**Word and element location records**

◇ ◇ ◇

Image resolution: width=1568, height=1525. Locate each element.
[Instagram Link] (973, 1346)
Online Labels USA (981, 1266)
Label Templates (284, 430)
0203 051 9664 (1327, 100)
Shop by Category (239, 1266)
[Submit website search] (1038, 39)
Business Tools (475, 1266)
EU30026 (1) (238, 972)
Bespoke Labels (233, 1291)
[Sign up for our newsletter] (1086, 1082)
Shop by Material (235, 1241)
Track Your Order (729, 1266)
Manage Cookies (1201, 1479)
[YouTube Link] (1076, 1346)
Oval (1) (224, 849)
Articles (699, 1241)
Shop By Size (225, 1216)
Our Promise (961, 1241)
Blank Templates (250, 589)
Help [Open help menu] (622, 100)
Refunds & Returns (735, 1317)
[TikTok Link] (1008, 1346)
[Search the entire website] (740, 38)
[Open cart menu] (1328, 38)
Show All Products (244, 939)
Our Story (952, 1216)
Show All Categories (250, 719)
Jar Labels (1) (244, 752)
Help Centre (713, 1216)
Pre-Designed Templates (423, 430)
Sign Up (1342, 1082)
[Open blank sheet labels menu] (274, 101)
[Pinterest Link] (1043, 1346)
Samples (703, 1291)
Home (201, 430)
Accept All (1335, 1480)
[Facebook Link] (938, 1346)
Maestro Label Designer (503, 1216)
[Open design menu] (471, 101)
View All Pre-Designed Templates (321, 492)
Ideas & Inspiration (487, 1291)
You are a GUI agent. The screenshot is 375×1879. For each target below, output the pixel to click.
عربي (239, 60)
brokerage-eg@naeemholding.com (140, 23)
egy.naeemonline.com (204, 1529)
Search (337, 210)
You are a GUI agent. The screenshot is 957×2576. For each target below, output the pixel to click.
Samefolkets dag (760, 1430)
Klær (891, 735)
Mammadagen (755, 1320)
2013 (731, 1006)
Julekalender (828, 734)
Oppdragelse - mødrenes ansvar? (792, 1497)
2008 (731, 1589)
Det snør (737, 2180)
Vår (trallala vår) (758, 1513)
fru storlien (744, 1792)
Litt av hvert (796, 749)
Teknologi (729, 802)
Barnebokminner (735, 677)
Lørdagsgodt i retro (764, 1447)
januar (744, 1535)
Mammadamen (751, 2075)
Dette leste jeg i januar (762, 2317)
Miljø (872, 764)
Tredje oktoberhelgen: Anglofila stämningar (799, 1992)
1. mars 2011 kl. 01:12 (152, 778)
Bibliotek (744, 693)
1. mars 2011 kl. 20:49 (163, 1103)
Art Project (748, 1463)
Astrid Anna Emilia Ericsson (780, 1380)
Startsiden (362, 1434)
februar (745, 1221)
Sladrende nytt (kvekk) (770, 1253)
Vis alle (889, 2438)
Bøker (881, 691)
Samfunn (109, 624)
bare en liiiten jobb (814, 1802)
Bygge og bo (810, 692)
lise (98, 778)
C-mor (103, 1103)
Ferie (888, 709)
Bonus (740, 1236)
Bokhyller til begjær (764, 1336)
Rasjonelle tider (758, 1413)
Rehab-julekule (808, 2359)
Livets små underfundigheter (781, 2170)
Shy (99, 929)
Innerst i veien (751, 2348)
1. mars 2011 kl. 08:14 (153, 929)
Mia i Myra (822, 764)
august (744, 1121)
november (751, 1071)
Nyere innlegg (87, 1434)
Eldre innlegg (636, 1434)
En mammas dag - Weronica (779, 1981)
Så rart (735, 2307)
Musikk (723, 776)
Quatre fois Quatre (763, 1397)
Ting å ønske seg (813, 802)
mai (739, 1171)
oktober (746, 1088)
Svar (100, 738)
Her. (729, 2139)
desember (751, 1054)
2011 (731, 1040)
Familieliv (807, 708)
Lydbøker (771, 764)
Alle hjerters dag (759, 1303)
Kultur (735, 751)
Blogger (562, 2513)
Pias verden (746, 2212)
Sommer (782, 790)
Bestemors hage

◇ ◇ ◇

Please pull out every row that contains the string "mars". Case counts.

1. mars 2011 kl. 01:12 (152, 778)
1. mars 2011 kl. 20:49 (163, 1103)
1. mars 2011 kl. 08:14 (153, 929)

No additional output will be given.